My colleague Leah Sprain and I have a new article out: Sprain, L., & Gastil, J. (2013). What does it mean to deliberate? An interpretative account of the norms and rules of deliberation expressed by jurors. Communication Quarterly, 61, 151-171.
Here’s a quick summary:
To advance deliberative theory and practice, this study considers the experiences of trial jurors who engaged in deliberation. Conceptualized as a speech event, this article
inductively explores the deliberative rules and premises articulated by jurors. Jurors believe deliberation should be rigorous and democratic, including speaking opportunities
for all, open-minded consideration of different views, and respectful listening. Jurors actively consider information, but face-to-face deliberation is essential for thoroughly processing evidence. Although emotions should not influence the final verdict, participants report that emotions often reinforce deliberative norms. These results inform theory and deliberative experiences in and beyond the jury.
We always enjoy seeing when others find our work useful, and happily, this article was the inspiration for a presentation that a litigator recently gave.

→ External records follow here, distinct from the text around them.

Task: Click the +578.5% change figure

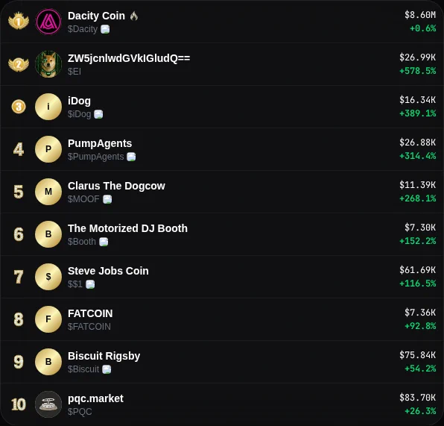Action: 418,71
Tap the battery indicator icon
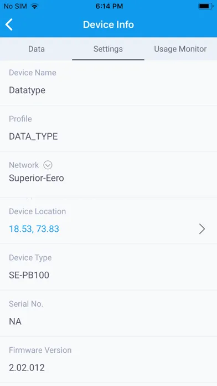The image size is (217, 386). click(206, 7)
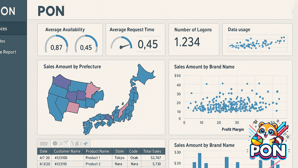Sort table by Total-Sales column header
298x168 pixels.
pos(152,151)
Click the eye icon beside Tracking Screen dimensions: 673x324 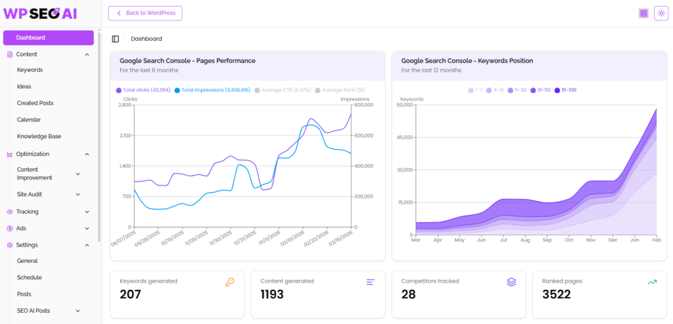coord(10,212)
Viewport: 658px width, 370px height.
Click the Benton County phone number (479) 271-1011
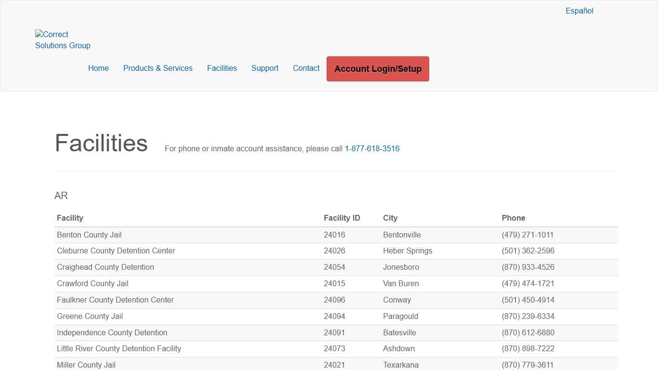click(x=527, y=235)
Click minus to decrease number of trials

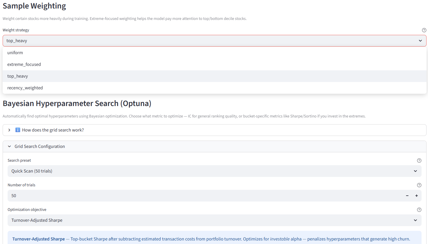[x=407, y=196]
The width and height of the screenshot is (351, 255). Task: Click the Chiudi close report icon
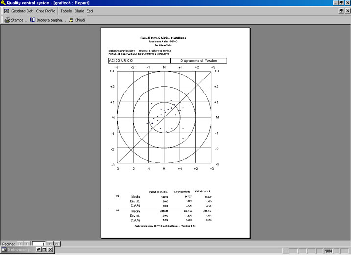pyautogui.click(x=71, y=20)
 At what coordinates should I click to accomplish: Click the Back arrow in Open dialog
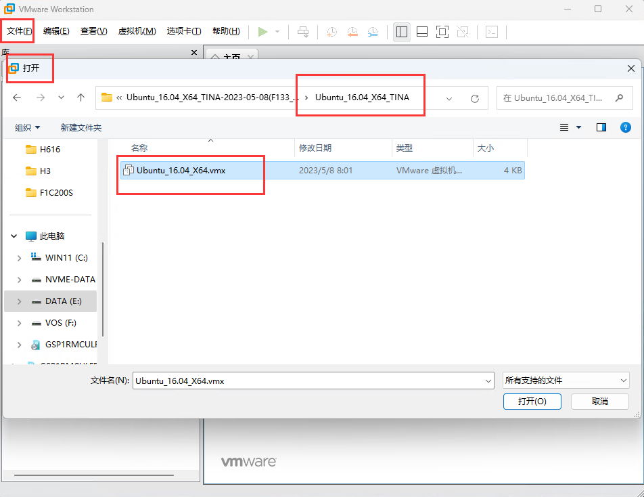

Here’s an example of how Ken Broda-Bahm extended our findings into a practical recommendation for litigators. We pointed out that jurors tend to take their experience seriously; they placed great emphasis on “paying attention, making the right decision, and participating in deliberation.” Jurors stressed that “deliberation should be fair, thoughtful, and objective.” Etc. From that, Broda-Bahm extracted this recommendation: “Play to These Ideals in Your Presentation.” He advises: “In addition to thanking jurors for their service or repeating what the judge has already said about their important responsibility, take a moment to add on to that sentiment in a substantive way and tie these ideals to the work jurors will tackle in the end.” He even provided this sample text for litigators:
We understand that you’re not likely to take either my word, or opposing counsel’s word, at face value. Instead, we understand — and appreciate — that you are going to want to look at everything in a way that is thorough, and careful, and fair. And we know that each of you will bring your own voice to the task. And that is how it should be, because your decision and your process are both very important.
Such words can only help convey to jurors the respect for the trial process already shared by so many judges and litigators.